Once you've acquired all your equipment and connected it together, you're ready to begin. Sit down in a comfortable seat with a delicious beverage, and read the manual for your software. Once you've read at least the "Quick 'N' Dirty" section of the manual, fire up the software. Make sure the software's preferences understand about your sound card, and which hard drive you want to record on, and so forth. Now give it a try. Check, two, one two. Check check two. Ahem. Go ahead. Record one track, see if it comes out, dub a second track on top. You can fly!

As you settle in, you can play around, add elaborate effects and teach yourself advanced features, without worrying that you're burning through your entire advance on studio fees. Even Thomas Dolby had to start small. (And look at him now.)

Getting Better Performance

The idea when you're recording is to make sure nothing slows down that stream of audio as it travels from the outside world, through the microphone, into the sound card, converts to digital, is processed by the audio software and finally gets written to the hard drive. If another process is vying for CPU time or monkeying with the write head of the drive when the music's comin' through, the music doesn't have any place to wait and you're going to get glitches. That's why you want a separate drive just for audio data, and why you want to minimize or disable other activity that might get in the way. This page gives a handy rundown of steps you can take to optimize Windows for audio recording. The steps include turning off extra things running in the background, like networking and virus scanners; forbidding Windows to resize its swap file and do its other irritating cache tricks; and making do with fewer colors and menu animations, freeing up processor power for your art, man.

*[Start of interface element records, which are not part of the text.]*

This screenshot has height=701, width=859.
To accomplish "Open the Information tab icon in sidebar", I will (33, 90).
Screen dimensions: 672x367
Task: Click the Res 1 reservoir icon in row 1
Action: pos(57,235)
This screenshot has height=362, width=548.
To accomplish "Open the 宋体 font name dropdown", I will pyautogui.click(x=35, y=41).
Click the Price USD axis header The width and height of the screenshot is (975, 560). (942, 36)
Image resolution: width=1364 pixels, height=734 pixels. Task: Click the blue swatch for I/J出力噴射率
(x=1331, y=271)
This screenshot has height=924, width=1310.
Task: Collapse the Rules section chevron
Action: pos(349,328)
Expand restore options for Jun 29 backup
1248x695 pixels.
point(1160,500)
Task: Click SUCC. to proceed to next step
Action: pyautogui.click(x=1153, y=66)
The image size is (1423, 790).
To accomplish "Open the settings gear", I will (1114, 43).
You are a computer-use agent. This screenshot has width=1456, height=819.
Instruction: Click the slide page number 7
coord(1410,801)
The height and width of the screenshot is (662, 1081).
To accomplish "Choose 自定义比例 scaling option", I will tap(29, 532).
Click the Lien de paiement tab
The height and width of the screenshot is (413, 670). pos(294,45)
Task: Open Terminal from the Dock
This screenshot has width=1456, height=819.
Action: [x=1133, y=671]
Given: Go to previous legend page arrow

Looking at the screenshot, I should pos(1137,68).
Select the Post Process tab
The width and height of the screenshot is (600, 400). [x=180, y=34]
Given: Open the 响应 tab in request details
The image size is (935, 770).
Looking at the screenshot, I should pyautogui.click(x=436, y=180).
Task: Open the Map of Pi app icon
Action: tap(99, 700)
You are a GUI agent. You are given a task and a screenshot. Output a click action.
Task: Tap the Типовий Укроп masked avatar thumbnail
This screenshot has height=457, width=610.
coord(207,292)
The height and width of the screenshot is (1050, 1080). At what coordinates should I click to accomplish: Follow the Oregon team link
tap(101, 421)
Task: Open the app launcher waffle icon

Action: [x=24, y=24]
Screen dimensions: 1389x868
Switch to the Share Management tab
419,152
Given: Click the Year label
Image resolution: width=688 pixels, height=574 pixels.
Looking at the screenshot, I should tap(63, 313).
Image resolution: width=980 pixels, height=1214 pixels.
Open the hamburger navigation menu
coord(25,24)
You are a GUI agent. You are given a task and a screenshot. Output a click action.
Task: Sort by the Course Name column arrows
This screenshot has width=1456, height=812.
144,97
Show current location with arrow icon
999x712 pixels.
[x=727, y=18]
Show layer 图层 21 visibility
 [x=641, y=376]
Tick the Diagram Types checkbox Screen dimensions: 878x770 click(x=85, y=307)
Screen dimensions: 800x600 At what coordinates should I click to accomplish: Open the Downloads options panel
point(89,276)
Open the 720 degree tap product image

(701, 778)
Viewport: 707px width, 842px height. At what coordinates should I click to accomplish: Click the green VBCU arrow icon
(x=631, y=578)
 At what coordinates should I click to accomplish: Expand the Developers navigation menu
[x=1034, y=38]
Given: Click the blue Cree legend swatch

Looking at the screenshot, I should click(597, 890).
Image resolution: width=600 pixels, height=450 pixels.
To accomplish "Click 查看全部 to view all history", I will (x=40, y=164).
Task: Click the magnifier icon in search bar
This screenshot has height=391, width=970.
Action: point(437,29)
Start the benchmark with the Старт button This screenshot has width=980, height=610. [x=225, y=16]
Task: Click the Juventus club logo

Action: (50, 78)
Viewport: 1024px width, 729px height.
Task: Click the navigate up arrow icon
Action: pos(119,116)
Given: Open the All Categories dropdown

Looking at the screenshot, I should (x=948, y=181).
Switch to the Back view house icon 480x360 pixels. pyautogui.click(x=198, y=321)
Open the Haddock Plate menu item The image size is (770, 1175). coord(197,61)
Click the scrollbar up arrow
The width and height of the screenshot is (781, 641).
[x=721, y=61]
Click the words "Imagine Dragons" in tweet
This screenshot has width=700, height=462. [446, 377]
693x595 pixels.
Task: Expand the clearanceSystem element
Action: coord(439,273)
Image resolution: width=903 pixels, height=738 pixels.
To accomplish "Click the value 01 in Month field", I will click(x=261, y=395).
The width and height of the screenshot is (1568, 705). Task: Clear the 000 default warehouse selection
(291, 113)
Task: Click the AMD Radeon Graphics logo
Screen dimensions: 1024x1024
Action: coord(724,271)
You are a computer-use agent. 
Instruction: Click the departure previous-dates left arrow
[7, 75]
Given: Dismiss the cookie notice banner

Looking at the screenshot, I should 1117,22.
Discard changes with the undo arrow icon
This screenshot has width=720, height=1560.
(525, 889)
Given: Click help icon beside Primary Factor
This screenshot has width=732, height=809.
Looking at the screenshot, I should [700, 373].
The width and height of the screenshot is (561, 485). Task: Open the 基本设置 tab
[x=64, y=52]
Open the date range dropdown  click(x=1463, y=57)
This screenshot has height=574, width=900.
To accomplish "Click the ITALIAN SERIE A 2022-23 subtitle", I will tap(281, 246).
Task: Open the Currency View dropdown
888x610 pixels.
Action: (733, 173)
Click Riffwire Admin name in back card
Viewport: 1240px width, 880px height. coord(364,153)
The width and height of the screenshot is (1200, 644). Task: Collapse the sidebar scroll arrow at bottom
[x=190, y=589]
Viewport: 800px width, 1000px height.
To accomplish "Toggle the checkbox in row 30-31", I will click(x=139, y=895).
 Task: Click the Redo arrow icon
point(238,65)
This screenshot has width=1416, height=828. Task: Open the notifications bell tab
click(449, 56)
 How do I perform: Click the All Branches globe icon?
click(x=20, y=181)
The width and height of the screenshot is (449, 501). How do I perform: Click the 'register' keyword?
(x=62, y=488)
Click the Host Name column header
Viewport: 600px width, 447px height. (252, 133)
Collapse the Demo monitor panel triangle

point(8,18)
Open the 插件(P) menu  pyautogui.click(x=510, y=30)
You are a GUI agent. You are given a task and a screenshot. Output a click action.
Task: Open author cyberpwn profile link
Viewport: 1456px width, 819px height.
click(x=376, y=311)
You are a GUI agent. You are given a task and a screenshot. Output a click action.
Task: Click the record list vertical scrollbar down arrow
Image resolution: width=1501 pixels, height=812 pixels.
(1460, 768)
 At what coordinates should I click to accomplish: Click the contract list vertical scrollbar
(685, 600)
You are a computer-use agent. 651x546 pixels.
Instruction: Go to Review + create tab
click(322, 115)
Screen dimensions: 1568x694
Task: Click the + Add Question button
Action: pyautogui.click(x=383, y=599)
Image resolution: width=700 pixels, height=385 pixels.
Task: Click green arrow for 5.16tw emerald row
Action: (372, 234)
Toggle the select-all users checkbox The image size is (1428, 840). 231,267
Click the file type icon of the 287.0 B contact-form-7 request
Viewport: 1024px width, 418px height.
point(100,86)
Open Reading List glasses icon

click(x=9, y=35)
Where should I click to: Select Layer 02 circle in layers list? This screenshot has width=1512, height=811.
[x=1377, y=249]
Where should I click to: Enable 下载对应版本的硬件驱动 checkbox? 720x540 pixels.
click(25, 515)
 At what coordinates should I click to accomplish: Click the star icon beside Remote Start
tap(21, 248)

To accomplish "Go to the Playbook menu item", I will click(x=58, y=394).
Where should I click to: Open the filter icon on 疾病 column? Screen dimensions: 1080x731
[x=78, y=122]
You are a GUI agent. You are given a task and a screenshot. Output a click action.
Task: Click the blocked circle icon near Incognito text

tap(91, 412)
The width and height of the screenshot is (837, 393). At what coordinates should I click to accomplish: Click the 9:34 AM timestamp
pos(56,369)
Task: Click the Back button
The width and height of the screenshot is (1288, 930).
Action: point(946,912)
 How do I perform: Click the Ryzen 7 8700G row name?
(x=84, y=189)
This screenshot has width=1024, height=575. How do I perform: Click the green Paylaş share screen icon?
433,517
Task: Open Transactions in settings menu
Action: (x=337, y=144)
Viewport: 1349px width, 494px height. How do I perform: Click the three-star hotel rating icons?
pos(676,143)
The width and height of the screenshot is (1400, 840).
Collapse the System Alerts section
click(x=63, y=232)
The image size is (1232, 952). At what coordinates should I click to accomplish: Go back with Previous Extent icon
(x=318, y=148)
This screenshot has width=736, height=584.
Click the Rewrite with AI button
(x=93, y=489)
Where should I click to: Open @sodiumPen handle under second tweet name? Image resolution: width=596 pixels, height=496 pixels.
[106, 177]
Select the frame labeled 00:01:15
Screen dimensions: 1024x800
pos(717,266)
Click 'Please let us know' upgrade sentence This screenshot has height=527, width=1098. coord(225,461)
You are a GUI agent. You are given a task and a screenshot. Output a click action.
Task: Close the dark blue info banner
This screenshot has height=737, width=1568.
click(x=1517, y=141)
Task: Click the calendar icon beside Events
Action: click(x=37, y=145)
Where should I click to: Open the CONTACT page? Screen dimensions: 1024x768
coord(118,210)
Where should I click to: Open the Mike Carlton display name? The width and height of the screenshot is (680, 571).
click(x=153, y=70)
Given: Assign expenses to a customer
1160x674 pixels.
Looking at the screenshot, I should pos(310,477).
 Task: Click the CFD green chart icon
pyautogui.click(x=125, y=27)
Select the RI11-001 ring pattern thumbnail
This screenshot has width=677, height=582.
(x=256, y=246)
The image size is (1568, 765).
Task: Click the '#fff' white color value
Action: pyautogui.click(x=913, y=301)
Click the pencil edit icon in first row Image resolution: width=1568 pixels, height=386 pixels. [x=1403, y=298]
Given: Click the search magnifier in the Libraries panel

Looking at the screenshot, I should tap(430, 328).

So now you're prepared to turn what was once merely a time-consuming, neighbor-irritating hobby into a source of near-unlimited wealth and fame. Jason Heffel, the famously reclusive genius, earns a living composing music for Web sites. His clients include SixFlags and Proxicom. As a special one-time-only Webmonkey bonus feature, we got him to take a little time out of his hectic Renaissance-man schedule to offer a little advice for those who want to break into commercial composing for the Web.

The key to finding jobs, Jason says, in the music business as anywhere, is making connections. The people you want to cultivate here tend to be ad agencies and entertainment companies, as they tend to be the ones buying original music. The Web is a good venue for fledgling composers to get started, as there are many more opportunities here than in, say, movies or TV, and companies are more willing to take a chance on a newcomer. Prepare an online portfolio of your work, and solicit business wherever you can. It can be very helpful to align yourself with a regional organization, such as the San Francisco Composers Forum. And, Jason says, "be prepared to provide free or discounted services as a show of competency and good faith" when you're starting out.

Jason on getting paid: "Compensation can range anywhere from $500 to over $10,000, depending on type and size of project, time constraints, your relationship with the company and your level of experience." Very often, a fixed sum is set aside for music at the beginning of a project, and this sum is non-negotiable, even if the amount of work turns out to be greater than you expected. Don't be afraid to ask up front exactly what the budget allows for, and make your decision on that basis.

Jason on pleasing the client: "Many Web projects are led by committees. Given the highly subjective nature of music, multiple opinions usually lead to multiple versions and consequently more work, for usually the same pay. Before composing anything, first find out exactly what the clients have in mind. This is harder than it sounds. Instead of trying to grapple with potentially vague adjectives (e.g., 'bouncy, smooth and sophisticated'), try to draw out a client's aesthetic, by finding songs similar to what they want. Extract from them exactly what they like about each, and then be sure to use those elements in the composition."

And there you go, down the road to success. Learn your tools. There's a ton of literature about PC-based recording, both online and off. Have fun.